Wo ist also die Überschneidung, die im Bild in der Mitte zu sehen ist, wo alles zusammenkommt? Ja, ich denke tatsächlich, meine Coaching-Tätigkeit und meine Kunst, sind die Bereiche, wo sich die „Mitte“ bildet. Das darf noch wachsen, denn nach so vielen Jahren krank sein und oben drauf Corona ist noch Luft nach oben, was Wohlstand angeht. Ich bin bereit für Aufgaben, ich habe Kapazitäten und ich kann Wandel anstossen, womit wir schon bei der Antwort sind auf:

„was bringe ich der Welt“?

Ich stärke Hoffnung. Damit man ins Tun kommt!

Das ist meine Superpower, ob jetz in meinem Unterricht, in meinem life Coaching, in meiner Musik mit ænee oder mit in meinem privaten Leben mit Freund:innen. Auch wenn das, wie zB im privaten oder im aktivistischen, wie zb in einem Verband, kein Geld einspielt, ist es wichtig und hinterlässt etwas. In der Welt.

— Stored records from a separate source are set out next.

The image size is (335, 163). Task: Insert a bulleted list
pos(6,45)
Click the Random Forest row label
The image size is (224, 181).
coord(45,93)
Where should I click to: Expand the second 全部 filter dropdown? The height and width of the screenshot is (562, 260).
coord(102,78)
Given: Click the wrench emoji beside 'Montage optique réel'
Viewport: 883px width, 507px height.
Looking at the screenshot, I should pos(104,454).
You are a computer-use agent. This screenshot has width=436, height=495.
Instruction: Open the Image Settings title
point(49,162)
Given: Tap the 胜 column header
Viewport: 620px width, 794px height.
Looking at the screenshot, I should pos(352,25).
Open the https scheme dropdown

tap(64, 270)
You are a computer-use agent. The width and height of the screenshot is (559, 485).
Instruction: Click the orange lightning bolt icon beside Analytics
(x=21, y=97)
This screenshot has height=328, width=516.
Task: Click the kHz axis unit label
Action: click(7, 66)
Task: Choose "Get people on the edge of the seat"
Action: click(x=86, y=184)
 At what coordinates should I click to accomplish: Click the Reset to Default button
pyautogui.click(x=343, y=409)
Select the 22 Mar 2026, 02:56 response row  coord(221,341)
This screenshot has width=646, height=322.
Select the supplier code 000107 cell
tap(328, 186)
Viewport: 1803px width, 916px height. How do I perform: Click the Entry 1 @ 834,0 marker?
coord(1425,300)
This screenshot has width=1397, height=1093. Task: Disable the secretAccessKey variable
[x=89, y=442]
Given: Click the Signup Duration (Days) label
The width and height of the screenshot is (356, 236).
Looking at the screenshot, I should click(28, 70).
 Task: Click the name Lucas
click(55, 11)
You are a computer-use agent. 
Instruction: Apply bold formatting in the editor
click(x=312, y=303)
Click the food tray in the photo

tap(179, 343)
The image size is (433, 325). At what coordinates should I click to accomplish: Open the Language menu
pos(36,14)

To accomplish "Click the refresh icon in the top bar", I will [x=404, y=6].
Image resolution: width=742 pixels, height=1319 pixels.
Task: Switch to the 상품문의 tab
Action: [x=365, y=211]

Be the person you would have needed as a Kid

So oder so ähnlich hat das mal wer Schlaues gesagt und ich fühle diesen Satz. Das bedeutet Empathie für sich selbst üben und praktizieren. Das wiederum heisst Selfcare. Nein, nicht die Bubble Bath Nummer. Nein, für sich Sorgen, Selbstfürsorge ist Essen was einem und dem Körper gut tut. Für mich ist das Anthony William. Beruf und Leben in Einklang bringen. Genug frische Luft (ich arbeite noch dran), Natur erleben. Spass & Spiel einbauen (ich musste das erst lernen und lerne noch). Bewegung die Freude macht und dem Körper gut tut. Wahrnehmen lernen, was hilfreich ist, was eher nicht. Und ganz wichtig: Grenzen ziehen!

Empathie für sich selbst. Das ist der Anfang. Dann Neugier für die Wünsche und Bedürfnisse. Ich kann nur sagen, trust the process, dass ist wie beim Contouring, einfach machen! Blend, blend, blend.

 

via GIFER

 

Üben nicht zu Werten, oder wenigstens nicht so doll. Und dann vielleicht ein Blatt Papier hernehmen und das Ikgai Schema von oben benutzen und sich auf eine Reise begeben. Stift und Papier helfen mir dabei. Perfektion ist nicht wichtig. Nur TUN. Und dranbleiben.

Ich habe eine Antwort bekommen, in dieser Selbstbefragungsrunde, die Judith hier eingeläutet hat. Danke dafür Judith! 

Vielleicht hilft es Dir. Ich hoffe es. Vielleicht macht es etwas Mut. Mut können wir grad alle gut gebrauchen, oder? Ich jedenfalls.